そして再び私とコーネリアスを結びつけたのは、4月に観たアート展だった。もともと椎名林檎の写真目当てだったのだが、ここにコーネリアスの『Point Of View Point』のPVを流すブースもあった。PVは首都高やゆりかもめを疾走する映像に曲がシンクロした、とても気持ちのいいものだった。

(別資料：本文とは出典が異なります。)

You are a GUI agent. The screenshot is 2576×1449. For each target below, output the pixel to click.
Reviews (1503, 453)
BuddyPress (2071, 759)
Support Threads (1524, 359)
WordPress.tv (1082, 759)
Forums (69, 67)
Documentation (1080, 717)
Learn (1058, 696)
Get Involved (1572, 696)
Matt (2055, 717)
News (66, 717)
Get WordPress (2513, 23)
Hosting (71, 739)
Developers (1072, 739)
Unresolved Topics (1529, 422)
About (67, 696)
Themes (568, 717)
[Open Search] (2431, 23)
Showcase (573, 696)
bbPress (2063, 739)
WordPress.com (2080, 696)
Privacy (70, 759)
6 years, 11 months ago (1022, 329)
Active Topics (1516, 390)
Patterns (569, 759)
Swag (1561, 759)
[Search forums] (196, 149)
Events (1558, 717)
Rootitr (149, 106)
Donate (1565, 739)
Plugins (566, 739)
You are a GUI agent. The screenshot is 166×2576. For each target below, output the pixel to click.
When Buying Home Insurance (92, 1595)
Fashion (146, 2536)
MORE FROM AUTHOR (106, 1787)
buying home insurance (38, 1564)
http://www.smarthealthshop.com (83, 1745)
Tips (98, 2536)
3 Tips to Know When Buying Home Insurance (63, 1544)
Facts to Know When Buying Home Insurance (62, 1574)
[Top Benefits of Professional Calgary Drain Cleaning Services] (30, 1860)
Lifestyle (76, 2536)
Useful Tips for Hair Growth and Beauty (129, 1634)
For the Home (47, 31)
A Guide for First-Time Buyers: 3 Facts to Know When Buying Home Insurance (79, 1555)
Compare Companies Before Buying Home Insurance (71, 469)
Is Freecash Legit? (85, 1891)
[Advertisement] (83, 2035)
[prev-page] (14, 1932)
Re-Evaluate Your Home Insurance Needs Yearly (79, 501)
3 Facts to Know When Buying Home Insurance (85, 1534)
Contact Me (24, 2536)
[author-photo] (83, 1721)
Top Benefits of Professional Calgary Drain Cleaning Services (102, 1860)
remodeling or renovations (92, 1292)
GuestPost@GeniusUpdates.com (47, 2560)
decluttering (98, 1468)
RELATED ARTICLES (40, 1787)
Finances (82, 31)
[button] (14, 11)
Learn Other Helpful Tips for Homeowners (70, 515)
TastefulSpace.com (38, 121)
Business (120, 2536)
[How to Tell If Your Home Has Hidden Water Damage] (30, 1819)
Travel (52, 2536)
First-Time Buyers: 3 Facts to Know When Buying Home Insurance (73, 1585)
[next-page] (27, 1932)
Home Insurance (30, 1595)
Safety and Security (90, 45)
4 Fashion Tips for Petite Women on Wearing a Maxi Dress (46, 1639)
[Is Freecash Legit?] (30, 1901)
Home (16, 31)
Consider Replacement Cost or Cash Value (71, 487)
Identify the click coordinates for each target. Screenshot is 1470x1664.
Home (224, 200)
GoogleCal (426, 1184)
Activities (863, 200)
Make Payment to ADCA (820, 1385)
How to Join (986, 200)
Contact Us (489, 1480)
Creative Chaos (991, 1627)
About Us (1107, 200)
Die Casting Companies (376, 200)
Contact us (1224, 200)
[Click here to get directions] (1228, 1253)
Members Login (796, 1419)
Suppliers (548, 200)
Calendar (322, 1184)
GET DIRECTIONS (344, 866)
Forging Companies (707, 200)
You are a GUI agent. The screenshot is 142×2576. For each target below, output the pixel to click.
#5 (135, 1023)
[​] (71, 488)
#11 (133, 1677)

アルバム『Point』は昨年秋にリリースされているが、この作品は音だけの世界というより、映像を伴ってこそその真価を発揮するのではないかと、このときに思った。
ライヴは、その『Point』からが中心となっている様子。もちろん小山田圭吾がフロントだが、バンドとしてはかなりの大所帯。そしてステージ後方には、巨大なスクリーンが。これが曲のイメージに合わせるようにして次々に移り変わる。サッカーをモチーフにした映像もあって、キャプテン翼のアニメも流れたりした。私は間に合わなかったのだが、冒頭は前記の『Point Of View Point』で、スクリーンには首都高の映像が流れたとのことだ。